There are several big questions that need to be answered in order to formulate a strategy for supra-enterprise monitoring:

  • What kind of selective content capture should we doing?
  • At what point do we need a different monitoring approach (on hosts, systems, etc.)?
  • How does the picture change at lower levels, (e.g. enterprise and below)?

What are some monitoring techniques that can still work?

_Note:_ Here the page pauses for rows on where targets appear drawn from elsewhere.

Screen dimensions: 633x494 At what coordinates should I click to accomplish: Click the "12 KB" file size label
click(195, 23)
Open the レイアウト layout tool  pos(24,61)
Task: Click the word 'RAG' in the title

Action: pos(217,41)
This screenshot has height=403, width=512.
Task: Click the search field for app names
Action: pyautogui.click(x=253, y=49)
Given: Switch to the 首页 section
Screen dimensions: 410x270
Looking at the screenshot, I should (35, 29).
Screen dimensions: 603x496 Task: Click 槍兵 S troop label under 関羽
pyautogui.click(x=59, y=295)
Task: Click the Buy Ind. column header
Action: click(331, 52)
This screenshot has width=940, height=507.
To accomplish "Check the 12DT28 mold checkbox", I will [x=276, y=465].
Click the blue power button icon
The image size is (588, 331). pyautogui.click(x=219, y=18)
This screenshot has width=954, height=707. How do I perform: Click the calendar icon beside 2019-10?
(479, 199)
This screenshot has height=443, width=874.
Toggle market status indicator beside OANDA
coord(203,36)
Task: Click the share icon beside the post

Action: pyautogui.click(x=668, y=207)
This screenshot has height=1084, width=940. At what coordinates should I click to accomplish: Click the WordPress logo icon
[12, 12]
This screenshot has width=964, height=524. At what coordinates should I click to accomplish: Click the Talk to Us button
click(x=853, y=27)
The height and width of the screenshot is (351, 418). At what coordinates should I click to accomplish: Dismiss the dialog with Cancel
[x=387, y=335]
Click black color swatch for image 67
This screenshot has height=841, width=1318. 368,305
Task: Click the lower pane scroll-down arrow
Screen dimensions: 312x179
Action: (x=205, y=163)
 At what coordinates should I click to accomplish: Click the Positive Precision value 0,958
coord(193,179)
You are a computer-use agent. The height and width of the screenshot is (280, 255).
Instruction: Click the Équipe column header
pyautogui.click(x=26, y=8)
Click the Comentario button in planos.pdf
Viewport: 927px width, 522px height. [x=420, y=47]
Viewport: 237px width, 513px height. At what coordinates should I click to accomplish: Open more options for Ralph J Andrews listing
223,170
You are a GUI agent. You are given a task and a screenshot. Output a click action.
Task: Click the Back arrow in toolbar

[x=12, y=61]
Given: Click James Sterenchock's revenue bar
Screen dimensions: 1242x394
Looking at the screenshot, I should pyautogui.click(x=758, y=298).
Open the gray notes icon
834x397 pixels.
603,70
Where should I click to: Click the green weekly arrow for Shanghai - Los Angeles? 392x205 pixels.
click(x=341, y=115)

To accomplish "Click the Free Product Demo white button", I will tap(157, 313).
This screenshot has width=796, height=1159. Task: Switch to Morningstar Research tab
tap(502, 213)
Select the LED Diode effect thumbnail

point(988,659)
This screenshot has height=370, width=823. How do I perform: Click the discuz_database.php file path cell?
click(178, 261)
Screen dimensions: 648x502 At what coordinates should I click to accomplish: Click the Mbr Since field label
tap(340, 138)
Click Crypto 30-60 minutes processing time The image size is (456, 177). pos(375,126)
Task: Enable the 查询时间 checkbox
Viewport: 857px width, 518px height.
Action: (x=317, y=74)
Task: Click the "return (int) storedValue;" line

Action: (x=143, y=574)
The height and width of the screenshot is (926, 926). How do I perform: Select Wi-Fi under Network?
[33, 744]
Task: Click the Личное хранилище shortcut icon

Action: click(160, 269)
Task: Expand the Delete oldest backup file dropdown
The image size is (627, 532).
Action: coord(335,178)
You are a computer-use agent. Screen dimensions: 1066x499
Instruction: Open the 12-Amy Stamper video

During the BoF session, we discussed the following techniques:

  • Re-routing suspicious traffic to a place it can be monitored. This could include selective full-packet capture.
  • Leveraging routers and switches to generate traffic summaries (NetFlow/CFlowD, SFLow, etc.)
  • Intelligent sampling

What about "the cloud?"

  • We discussed how "the cloud" is a problem because we can no longer rely on being able to distinguish individual virtual host endpoints within a cloud infrastructure. This could be solved by ensuring that NAT does not happen before the monitoring point. One thought: assign IPv6 addresses to everything, no more NAT.
  • Will Google, Amazon, and other vendors invest in the infrastructure required to do monitoring? Should this come standard with hosting services?
  • Will cloud providers provide flow or monitoring data? Should this be standard practice? What about other monitoring options for your servers?
  • Monitoring requirements could be incorporated into providers' terms of services agreements.
  • What about cloud-to-cloud attacks? Could attackers provision E2C machines to attack users on that platform?

See part one and part two of the article "Monitoring Cloud Computing by Layer," written by one of our CERT NetSA colleagues, for a list what's needed to monitor "the cloud."

What about mobile?

We finished the session up with a brief discussion of mobile. We have the same endpoint issue as the cloud in a world of 3G devices. In the case of 4G, we can expect that it will be common to assign IPv6 addresses to the mobile device endpoints.

Final Thought

At the end of the session, one of the participants suggested ironically that as data moves to "the cloud" and users move to mobile devices using third-party networks, a larger percentage of the traffic that remains on corporate networks might actually be illegitimate, malicious, and otherwise unrelated to business purposes.

Continuing the discussion...

We hope to continue this discussion about exploring the ways that supra-enterprise network monitoring is changing, what techniques can be effective, and where new approaches are needed.